> [Text segment]
────────────────────────────────────────
First there is Damascus, "for thousands of years the most famous spot on the globe for the glory of its attractions," which lies "lapped on a verdurous plain by the side of murmuring streams." The secret of the loveliness of Damascus is, according to Mr. Benjamin, very simple:

In the steady, protracted heat of that climate, not so much excessive as continuous, nothing is more grateful than shade and running water, with abundance of flowers to perfume the air, and fruits for idle hours. All these conditions are found admirably combined at Damascus. The houses are built in the form of a hollow square around a court paved with marble, in the midst of which is a fountain surrounded by clambering vines, roses, and jasmines, and vaulted over by the dense foliage of mulberry, orange, fig, and linden trees, and pomegranates studded with scarlet buds. Stepping from

the narrow, crooked, dusky street, gloomed by meeting eaves, one suddenly finds himself in a paradise of ease, whose quiet and repose are admirably adapted to soothe the nerves of the weary.

This is very charming, and leads one to wonder how it is that in those parts of our own country which are exposed to great or continuous heats this Eastern style of house has not been adopted. So far we have not developed forms of architecture adapted to our climatic needs, but from Maine to Florida, from East to West, have built our domiciles upon nearly one plan. Even the fierce tornadoes that sweep annually over the Western Plains, sometimes burying whole villages in one common ruin, have not as yet led to any adaptation or modification of structure designed to lessen the effects of the evil, such as is always done in earthquake countries.

From Damascus we are led to Brusa, the first capital of the Turkish Empire, at the foot of Mount Olympus, where our traveler arrives in the night:

At morning, unexpectant of the scene that unfolded itself, I flung open the jalousies, and, leaning on the window-sill, looked down upon one of the world's paradises. Fame has not exaggerated the opulence of its charms. The moss-green tiles of the city's peaked roofs, the domes, the minarets, the gardens, lay spread below, embosomed in a sea of verdure, bounded in the distance by the blue waters of the Marmora. . . . The melting snows of Olympus form many streams, which rush foaming through the streets of the ancient city with perpetual music, blending with the cooing of the turtle-doves that haunt the cypress shade in the marble courtyards of the mosques, and the nightingales that warble by the sequestered mausoleums of the founders of a once mighty empire.
────────────────────────────────────────
Part of a data file:

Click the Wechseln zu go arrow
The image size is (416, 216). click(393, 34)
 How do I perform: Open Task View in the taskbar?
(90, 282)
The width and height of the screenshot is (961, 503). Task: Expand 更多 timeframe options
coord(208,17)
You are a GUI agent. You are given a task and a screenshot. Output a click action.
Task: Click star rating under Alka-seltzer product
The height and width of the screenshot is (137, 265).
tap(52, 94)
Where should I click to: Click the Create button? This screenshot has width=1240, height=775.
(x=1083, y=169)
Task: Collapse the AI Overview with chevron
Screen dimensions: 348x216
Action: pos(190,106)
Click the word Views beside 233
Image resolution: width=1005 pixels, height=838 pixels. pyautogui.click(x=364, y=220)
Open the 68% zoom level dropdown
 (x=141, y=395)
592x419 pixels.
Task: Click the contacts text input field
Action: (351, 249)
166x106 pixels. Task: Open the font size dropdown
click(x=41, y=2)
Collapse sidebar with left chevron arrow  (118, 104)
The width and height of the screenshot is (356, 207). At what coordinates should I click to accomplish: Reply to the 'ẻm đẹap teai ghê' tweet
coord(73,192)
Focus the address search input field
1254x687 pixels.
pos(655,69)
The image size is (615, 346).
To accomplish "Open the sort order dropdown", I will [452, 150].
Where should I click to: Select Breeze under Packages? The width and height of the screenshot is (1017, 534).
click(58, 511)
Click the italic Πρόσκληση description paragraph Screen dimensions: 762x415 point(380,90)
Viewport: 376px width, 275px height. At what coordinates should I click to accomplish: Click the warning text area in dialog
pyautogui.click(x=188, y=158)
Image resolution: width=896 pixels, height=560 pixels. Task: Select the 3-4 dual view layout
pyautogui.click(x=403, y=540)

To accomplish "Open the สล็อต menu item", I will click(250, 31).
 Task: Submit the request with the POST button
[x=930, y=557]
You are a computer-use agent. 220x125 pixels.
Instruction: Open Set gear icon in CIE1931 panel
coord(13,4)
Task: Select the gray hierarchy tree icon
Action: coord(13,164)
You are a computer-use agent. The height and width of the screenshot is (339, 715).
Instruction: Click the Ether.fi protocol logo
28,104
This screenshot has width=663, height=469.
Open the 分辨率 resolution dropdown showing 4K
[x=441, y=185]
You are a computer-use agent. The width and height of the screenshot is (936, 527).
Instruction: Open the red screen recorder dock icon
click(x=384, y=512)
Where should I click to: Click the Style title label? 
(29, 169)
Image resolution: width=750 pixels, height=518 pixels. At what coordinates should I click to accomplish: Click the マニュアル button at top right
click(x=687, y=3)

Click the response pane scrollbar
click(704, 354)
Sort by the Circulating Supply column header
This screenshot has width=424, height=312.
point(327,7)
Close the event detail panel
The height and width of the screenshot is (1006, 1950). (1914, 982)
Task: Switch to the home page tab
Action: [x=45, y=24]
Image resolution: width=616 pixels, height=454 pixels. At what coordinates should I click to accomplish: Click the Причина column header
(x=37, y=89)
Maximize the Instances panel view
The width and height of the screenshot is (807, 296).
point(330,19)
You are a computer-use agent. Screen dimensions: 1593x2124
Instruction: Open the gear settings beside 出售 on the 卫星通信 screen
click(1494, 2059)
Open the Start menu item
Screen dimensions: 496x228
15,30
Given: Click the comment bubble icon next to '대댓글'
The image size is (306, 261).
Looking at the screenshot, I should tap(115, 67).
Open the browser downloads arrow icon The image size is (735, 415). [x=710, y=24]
────────────────────────────────────────
> [What is required]
Answer these questions from the text on Damascus and Brusa:
1. In what form are the houses of Damascus built?
2. What do the Western Plains suffer from each year without any change in how houses are built there?
3. What forms the many streams that rush through the streets of Brusa?

> [Complete answer]
1. They are built in the form of a hollow square around a court paved with marble, with a fountain in its midst.
2. Fierce tornadoes sweep over them annually.
3. The melting snows of Olympus form them.